For this final blog post in our series on Demand Response (DR), GPI would like to present a map about demand response potential and utilization in the US.

By compiling data from the US Department of Energy on the actual deployment of DR throughout the US, GPI was able to compare the varying rates of utilization across electric transmission regions with their corresponding summer peak electrid demand.

DR is particularly important during the summer, when rising temperatures lead to extra strain on the electric grid from increased air conditioning and other loads during the middle of the day.

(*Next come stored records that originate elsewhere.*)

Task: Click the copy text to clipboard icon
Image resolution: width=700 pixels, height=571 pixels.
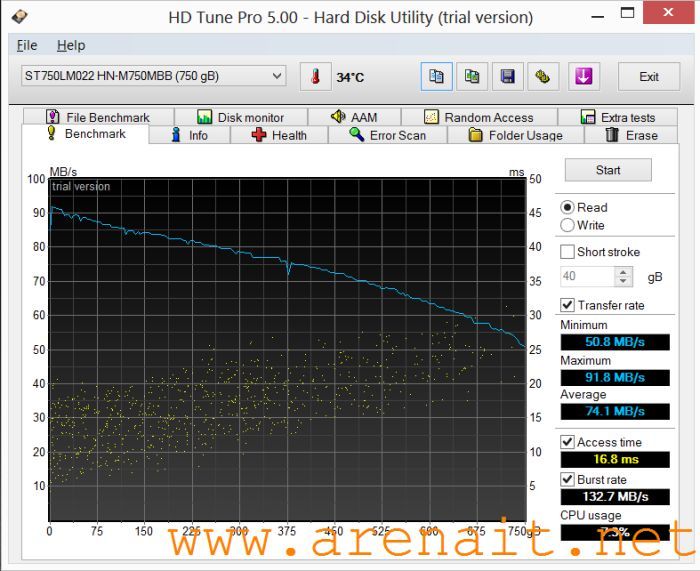Action: [436, 77]

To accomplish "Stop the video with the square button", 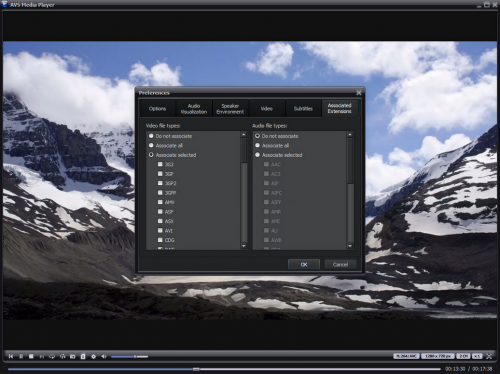I will [31, 356].
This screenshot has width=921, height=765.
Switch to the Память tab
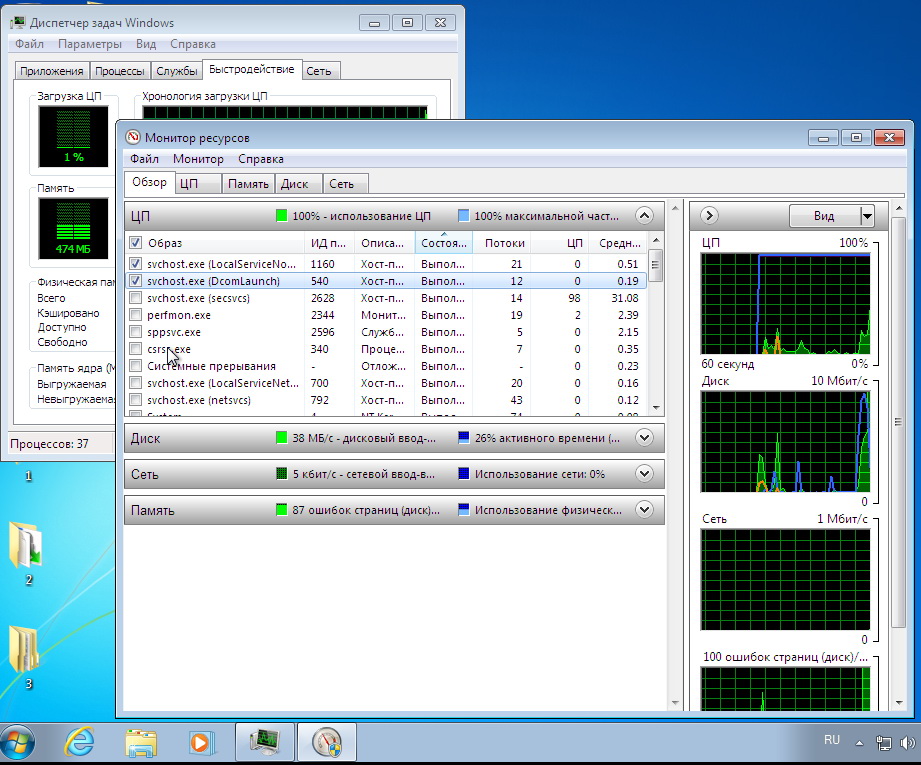tap(248, 184)
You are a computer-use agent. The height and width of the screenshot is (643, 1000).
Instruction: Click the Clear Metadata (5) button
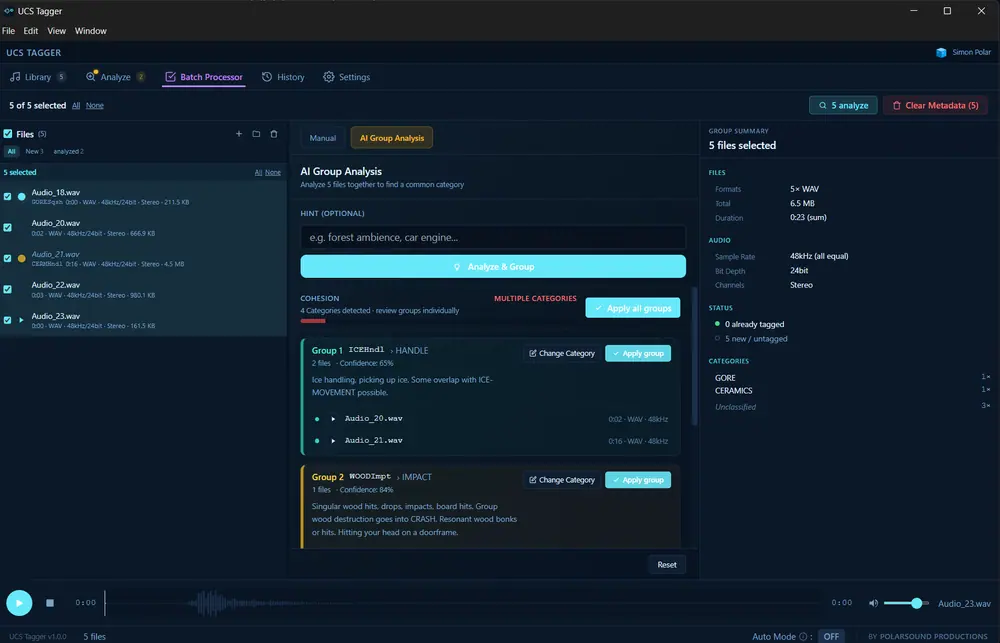tap(935, 105)
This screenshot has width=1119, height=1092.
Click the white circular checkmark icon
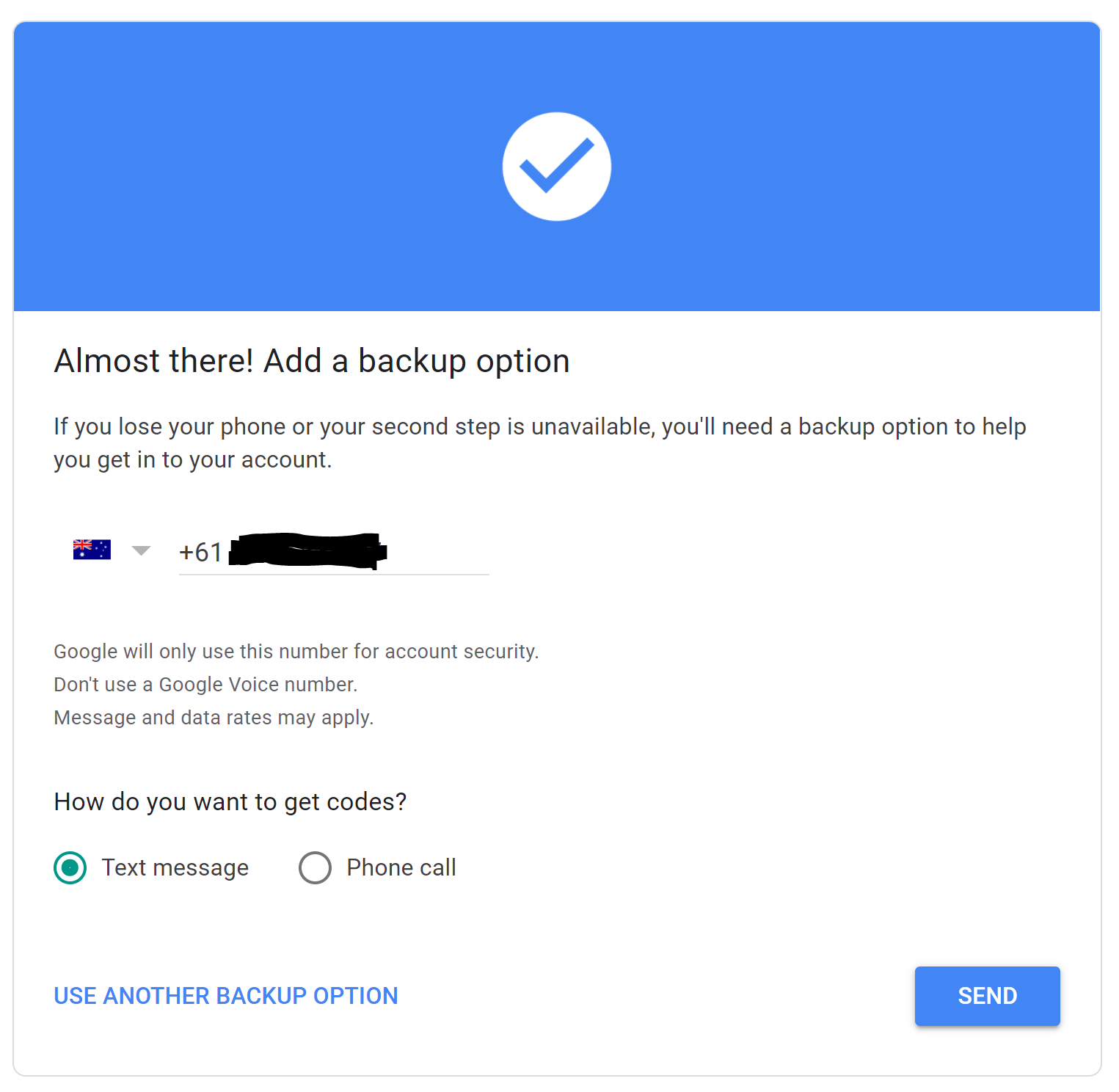point(557,167)
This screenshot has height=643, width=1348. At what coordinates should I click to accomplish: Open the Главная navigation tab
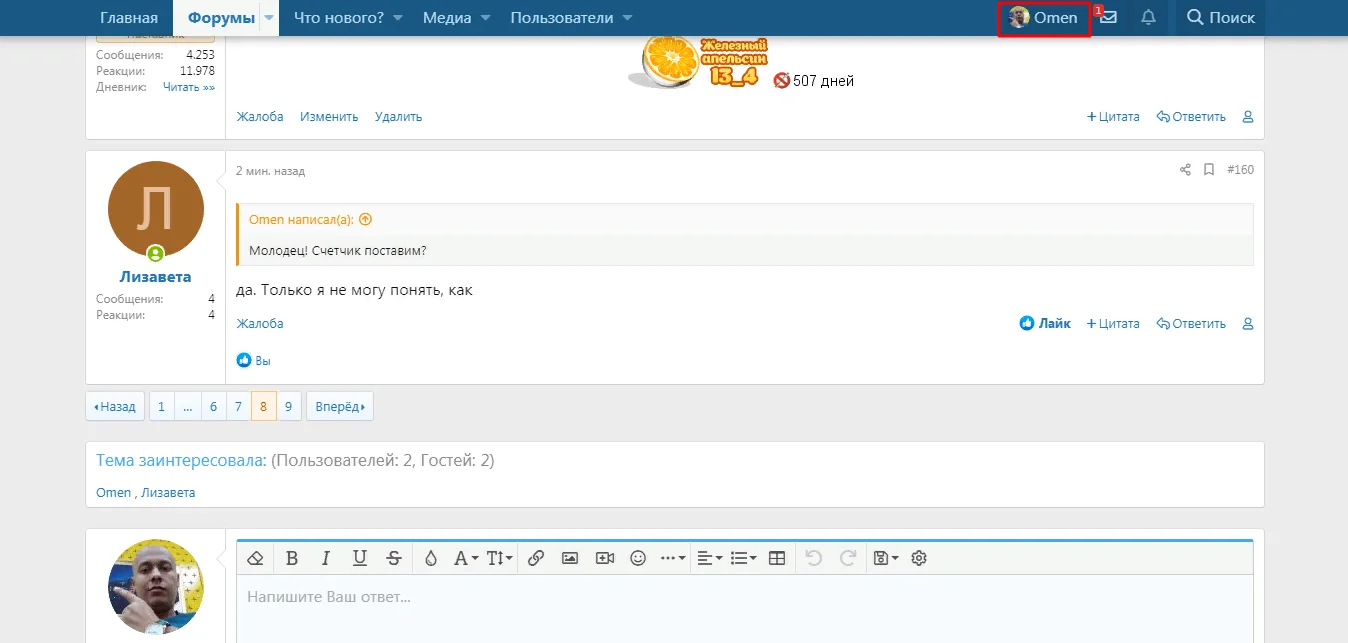tap(129, 18)
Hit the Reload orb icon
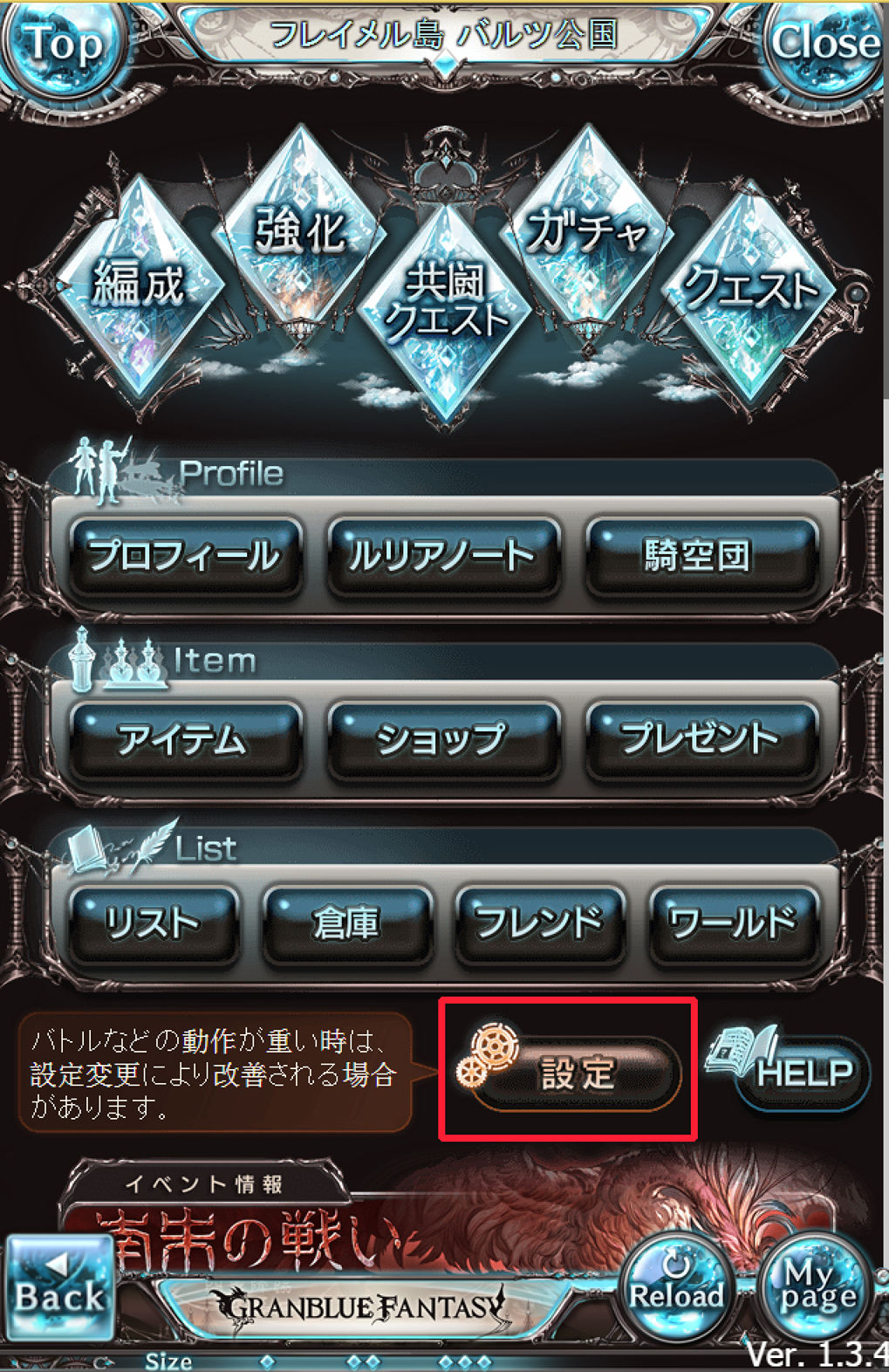Screen dimensions: 889x1372 676,1286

The highest level of demand during the summer's hottest days, the summer peak load, is a good indicator of the generation capacity that must be available on the electric grid.

Because summer temperatures and peak load can be hard to predict, DR provides a great opportunity to increase both system stability and energy efficiency while providing a quick response solution to rising peak loads.

In the map below (which you can also download here), you can see that while the Midwest has quite a bit of DR available in the MISO region (10.6% of peak load), the actual utilization of DR is actually somewhat low compared to regions in the east like the PJM and NYISO territories. Some of these differences are explained on the second page of the map, as well as in our previous blog post. On the second page, you can also see that overall US deployment of demand response resources also lags behind its potential, with only about half of the available DR being deployed in the past decade.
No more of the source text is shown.